##### Supplied entries #####
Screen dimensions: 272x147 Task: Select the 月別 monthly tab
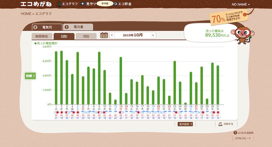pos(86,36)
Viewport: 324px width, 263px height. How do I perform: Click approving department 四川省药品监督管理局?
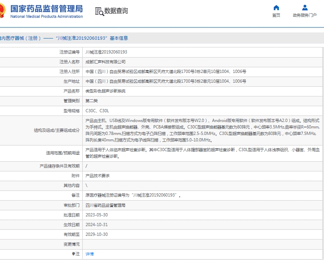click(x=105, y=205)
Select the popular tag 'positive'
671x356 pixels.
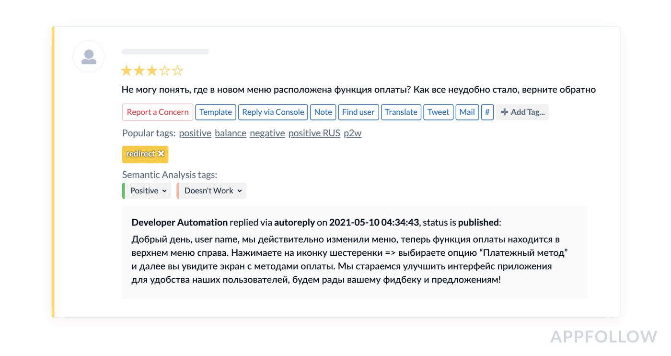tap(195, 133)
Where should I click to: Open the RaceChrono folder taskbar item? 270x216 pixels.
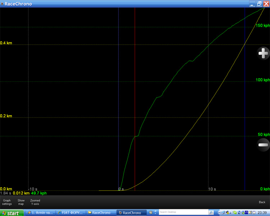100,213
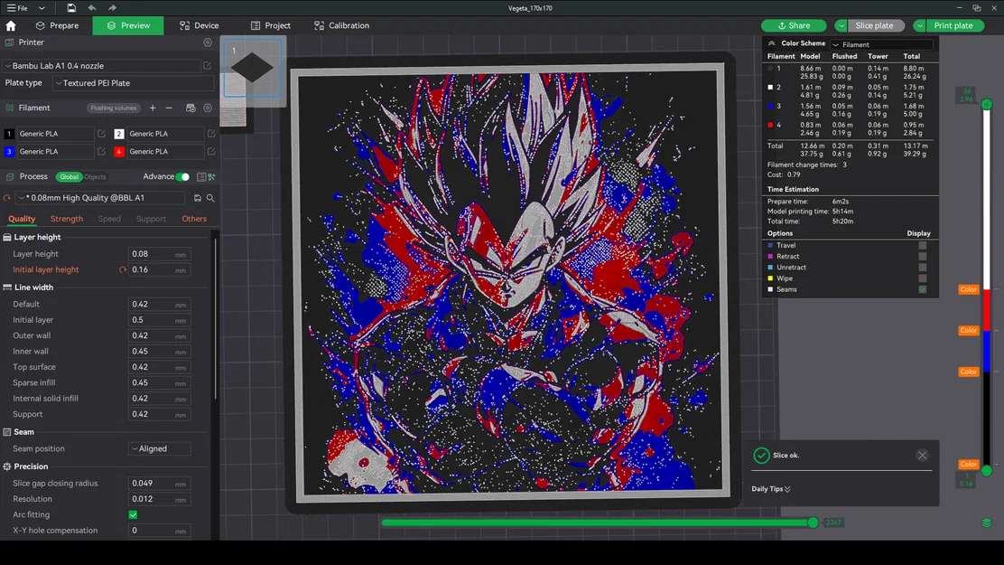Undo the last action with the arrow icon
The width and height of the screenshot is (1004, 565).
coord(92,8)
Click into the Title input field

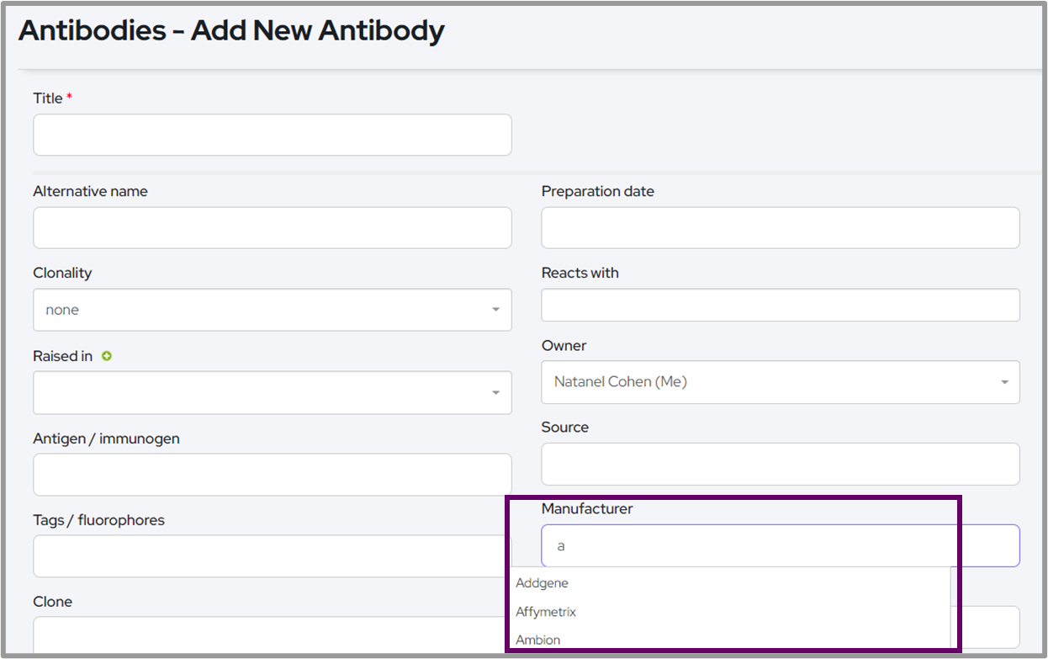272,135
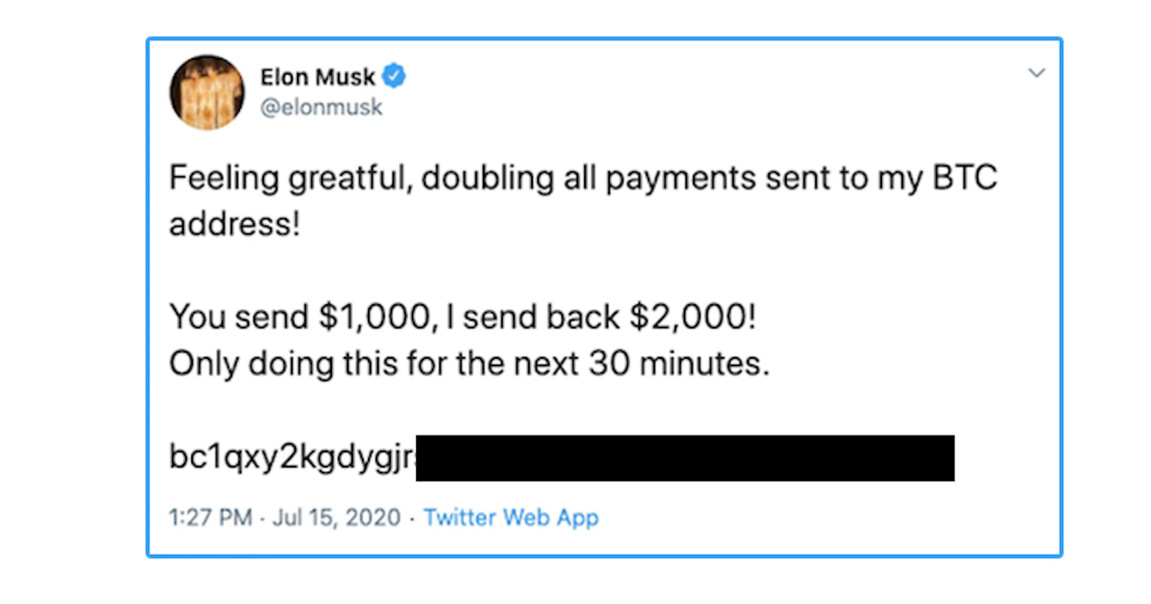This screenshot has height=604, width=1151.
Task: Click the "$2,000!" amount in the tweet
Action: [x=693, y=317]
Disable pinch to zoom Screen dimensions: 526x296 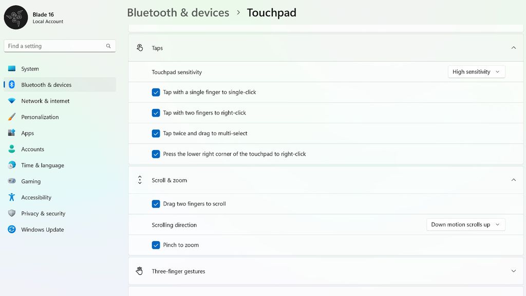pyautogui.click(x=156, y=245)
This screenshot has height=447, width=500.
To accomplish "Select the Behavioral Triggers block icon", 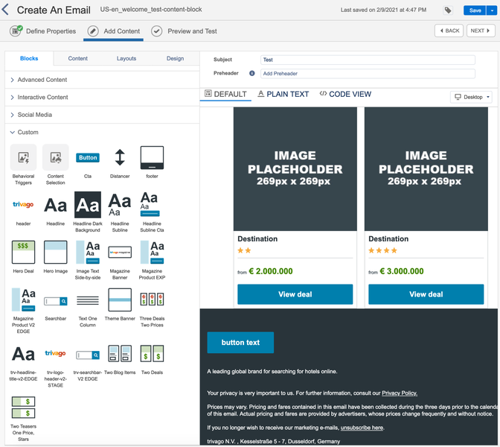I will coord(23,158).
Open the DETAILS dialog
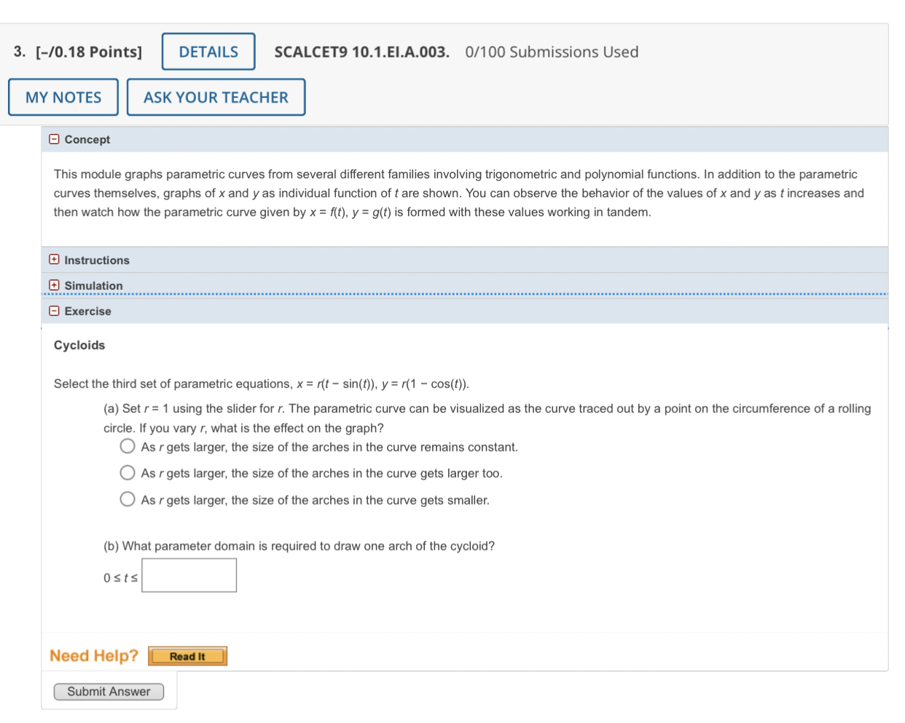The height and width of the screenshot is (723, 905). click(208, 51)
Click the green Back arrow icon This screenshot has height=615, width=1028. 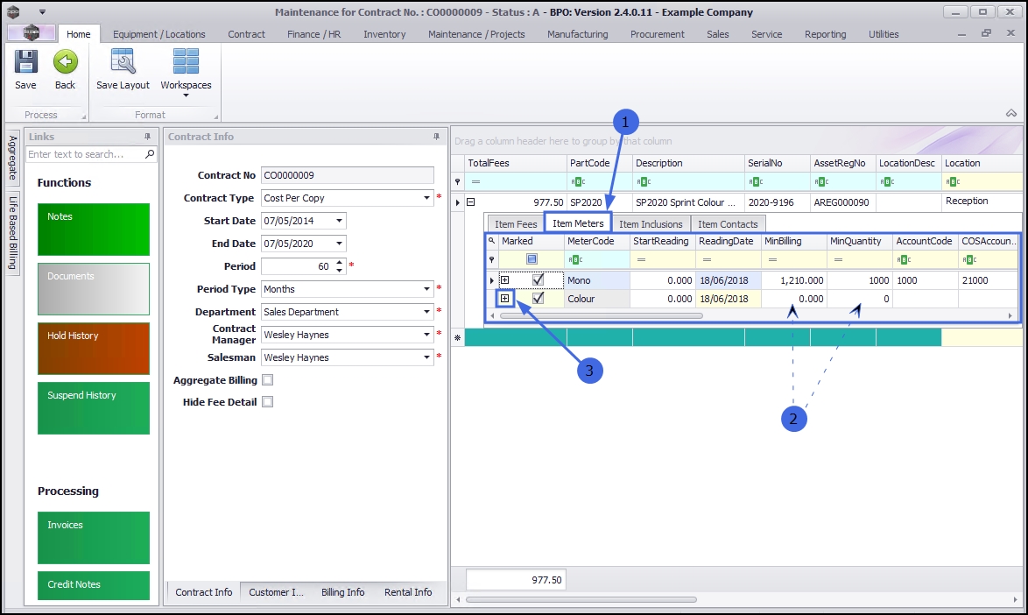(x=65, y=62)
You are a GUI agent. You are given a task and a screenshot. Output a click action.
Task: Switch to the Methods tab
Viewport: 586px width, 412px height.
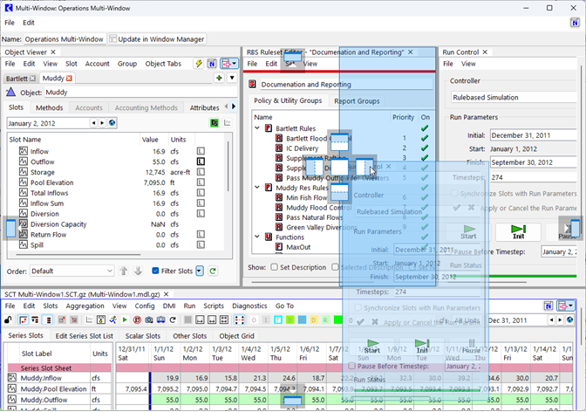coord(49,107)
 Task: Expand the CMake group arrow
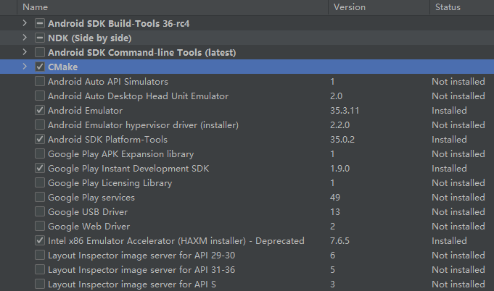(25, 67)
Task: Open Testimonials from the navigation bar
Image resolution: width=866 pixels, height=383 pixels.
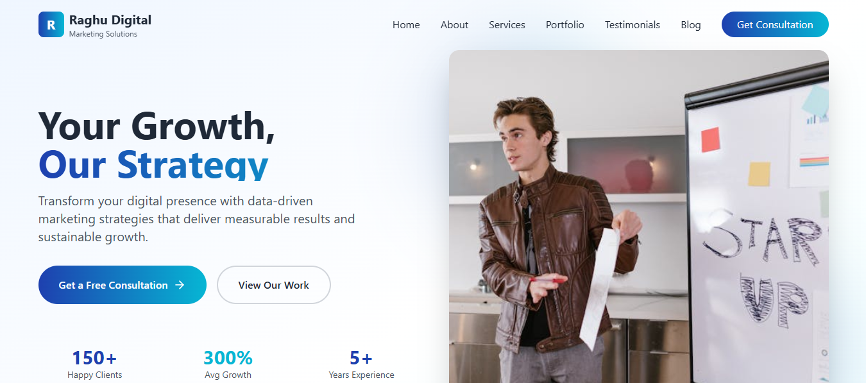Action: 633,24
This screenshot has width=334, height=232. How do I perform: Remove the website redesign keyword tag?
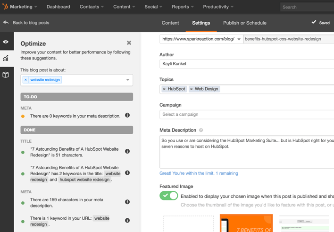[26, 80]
#####
▶ **Task to complete**: Rescale the stretch of entries from the line containing "Task: Open Testimonials" through the end of the entries, both ends included, writing every line again with its request and leaving the pictures out. Multiply each coordinate in the answers by 1.9 and round to whole numbers, halves up, keeping the numbers in the requests unchanged.

▶ **Response**:
Task: Open Testimonials from the navigation bar
Image resolution: width=866 pixels, height=383 pixels.
Action: 1203,46
This screenshot has width=334, height=232. How do I perform: Remove the website redesign keyword tag?
[49, 152]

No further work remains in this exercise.